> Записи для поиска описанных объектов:
________
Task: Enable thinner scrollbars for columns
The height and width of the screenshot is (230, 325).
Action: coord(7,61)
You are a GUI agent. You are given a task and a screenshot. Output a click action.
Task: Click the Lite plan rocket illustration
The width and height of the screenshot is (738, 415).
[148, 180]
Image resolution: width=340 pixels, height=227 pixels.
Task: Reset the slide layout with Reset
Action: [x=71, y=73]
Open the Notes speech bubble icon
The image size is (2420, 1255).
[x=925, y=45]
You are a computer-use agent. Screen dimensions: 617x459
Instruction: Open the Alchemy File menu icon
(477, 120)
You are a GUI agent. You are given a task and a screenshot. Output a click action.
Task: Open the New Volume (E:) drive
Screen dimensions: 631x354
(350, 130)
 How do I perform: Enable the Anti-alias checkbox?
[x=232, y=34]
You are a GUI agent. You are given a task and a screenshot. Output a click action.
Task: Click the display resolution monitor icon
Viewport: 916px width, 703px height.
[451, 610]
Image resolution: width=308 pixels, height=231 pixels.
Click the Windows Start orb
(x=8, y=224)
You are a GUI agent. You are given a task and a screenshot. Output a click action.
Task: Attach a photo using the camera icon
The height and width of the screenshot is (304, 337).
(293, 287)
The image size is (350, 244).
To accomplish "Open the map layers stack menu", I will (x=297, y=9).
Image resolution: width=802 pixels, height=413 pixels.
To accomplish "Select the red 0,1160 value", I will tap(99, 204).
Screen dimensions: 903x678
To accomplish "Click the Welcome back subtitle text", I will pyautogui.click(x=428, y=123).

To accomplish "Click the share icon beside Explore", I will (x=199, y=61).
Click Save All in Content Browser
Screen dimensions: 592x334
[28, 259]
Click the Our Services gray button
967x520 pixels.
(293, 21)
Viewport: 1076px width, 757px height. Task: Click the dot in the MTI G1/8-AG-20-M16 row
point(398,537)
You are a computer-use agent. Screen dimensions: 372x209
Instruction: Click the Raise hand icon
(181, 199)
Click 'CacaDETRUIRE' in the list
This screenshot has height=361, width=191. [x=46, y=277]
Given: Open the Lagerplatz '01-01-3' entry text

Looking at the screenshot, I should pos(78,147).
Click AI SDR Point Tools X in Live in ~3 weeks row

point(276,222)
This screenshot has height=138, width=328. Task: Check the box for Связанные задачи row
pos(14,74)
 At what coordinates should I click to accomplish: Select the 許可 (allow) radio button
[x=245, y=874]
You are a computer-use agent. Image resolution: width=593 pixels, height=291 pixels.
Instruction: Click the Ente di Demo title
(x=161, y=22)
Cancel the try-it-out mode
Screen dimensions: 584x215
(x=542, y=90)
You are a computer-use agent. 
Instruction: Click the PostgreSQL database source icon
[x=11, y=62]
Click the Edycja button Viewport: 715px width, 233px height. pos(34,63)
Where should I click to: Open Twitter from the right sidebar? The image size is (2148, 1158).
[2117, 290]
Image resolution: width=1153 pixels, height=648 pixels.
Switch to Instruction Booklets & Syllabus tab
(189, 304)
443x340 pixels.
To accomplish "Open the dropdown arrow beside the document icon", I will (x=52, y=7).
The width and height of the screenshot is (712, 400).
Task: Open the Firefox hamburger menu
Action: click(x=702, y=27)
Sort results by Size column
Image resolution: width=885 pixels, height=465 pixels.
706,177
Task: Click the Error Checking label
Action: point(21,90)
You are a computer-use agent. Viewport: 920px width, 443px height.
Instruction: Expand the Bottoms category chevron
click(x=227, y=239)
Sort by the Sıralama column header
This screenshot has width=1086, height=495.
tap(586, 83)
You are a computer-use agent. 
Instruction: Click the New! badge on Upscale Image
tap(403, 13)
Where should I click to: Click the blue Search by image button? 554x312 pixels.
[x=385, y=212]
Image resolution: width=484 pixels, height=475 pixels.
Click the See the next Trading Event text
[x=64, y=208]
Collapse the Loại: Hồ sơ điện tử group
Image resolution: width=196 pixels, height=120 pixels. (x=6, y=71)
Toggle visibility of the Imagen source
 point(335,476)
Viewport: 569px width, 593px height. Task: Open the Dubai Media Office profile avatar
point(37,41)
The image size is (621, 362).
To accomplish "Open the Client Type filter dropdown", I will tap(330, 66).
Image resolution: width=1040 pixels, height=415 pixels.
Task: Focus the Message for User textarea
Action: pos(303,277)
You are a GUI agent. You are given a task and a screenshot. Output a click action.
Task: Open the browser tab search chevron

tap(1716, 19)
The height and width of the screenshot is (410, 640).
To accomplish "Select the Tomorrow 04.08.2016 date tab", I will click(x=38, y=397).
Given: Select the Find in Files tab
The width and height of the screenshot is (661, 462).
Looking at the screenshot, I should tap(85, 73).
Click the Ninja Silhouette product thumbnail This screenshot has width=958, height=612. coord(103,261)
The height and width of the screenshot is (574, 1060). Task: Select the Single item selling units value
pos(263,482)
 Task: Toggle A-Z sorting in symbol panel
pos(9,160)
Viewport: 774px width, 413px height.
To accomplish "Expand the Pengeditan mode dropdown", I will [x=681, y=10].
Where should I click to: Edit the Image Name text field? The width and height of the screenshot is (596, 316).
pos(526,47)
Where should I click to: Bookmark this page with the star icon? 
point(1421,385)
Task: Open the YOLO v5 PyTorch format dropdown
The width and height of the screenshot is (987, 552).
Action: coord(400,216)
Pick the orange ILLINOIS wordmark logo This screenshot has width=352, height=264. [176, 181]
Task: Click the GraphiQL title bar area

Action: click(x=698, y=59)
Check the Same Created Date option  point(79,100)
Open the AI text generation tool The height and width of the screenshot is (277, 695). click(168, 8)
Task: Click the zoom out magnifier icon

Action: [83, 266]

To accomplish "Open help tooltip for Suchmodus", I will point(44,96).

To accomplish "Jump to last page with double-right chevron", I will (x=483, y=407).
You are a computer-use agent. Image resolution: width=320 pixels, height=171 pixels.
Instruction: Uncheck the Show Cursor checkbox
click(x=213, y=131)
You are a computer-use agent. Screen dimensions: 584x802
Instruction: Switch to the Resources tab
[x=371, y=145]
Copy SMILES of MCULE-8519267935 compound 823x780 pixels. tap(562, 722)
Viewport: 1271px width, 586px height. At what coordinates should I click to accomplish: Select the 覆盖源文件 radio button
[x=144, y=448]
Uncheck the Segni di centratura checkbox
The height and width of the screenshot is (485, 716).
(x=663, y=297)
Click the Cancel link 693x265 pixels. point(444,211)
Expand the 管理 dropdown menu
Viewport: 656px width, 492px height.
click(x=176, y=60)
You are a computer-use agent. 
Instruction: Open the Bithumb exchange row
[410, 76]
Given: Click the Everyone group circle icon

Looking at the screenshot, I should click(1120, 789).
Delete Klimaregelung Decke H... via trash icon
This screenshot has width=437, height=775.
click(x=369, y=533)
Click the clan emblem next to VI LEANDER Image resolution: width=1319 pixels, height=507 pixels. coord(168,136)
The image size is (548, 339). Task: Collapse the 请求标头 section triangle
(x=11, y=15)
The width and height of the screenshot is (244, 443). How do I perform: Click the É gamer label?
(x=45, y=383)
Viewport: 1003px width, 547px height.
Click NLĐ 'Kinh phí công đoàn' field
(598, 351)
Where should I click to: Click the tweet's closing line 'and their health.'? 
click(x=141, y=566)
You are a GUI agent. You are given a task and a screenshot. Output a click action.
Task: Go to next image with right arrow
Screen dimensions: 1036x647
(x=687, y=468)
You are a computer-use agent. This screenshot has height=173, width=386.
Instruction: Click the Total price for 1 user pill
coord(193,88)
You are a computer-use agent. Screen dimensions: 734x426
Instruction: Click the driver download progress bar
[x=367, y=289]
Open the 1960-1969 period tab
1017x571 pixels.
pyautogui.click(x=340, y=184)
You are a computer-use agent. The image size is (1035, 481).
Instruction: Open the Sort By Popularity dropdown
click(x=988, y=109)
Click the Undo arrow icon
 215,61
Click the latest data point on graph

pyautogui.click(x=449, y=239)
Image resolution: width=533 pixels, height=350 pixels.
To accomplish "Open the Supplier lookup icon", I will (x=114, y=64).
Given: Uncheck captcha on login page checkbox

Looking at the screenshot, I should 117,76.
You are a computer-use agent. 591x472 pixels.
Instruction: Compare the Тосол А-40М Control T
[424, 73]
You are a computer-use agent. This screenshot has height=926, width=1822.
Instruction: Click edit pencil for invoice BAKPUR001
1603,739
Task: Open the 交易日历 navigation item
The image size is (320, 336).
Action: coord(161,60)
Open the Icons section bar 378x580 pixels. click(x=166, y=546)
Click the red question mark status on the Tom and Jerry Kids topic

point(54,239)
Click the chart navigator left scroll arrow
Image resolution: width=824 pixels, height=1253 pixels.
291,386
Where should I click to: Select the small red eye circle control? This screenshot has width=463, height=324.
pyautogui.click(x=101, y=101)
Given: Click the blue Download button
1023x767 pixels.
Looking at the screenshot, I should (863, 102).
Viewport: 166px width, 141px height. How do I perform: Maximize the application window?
________
> Требования: Выведите без изменений строки записей от строки с «Screen dimensions: 903x678» до строки с «(x=542, y=90)» включительно.

> Ответ:
Screen dimensions: 903x678
To accomplish "Click the Welcome back subtitle text", I will pyautogui.click(x=428, y=123).

To accomplish "Click the share icon beside Explore", I will (x=199, y=61).
Click Save All in Content Browser
Screen dimensions: 592x334
[28, 259]
Click the Our Services gray button
967x520 pixels.
(293, 21)
Viewport: 1076px width, 757px height. Task: Click the dot in the MTI G1/8-AG-20-M16 row
point(398,537)
You are a computer-use agent. Screen dimensions: 372x209
Instruction: Click the Raise hand icon
(181, 199)
Click 'CacaDETRUIRE' in the list
This screenshot has height=361, width=191. [x=46, y=277]
Given: Open the Lagerplatz '01-01-3' entry text

Looking at the screenshot, I should pos(78,147).
Click AI SDR Point Tools X in Live in ~3 weeks row

point(276,222)
This screenshot has height=138, width=328. Task: Check the box for Связанные задачи row
pos(14,74)
 At what coordinates should I click to accomplish: Select the 許可 (allow) radio button
[x=245, y=874]
You are a computer-use agent. Image resolution: width=593 pixels, height=291 pixels.
Instruction: Click the Ente di Demo title
(x=161, y=22)
Cancel the try-it-out mode
Screen dimensions: 584x215
(x=542, y=90)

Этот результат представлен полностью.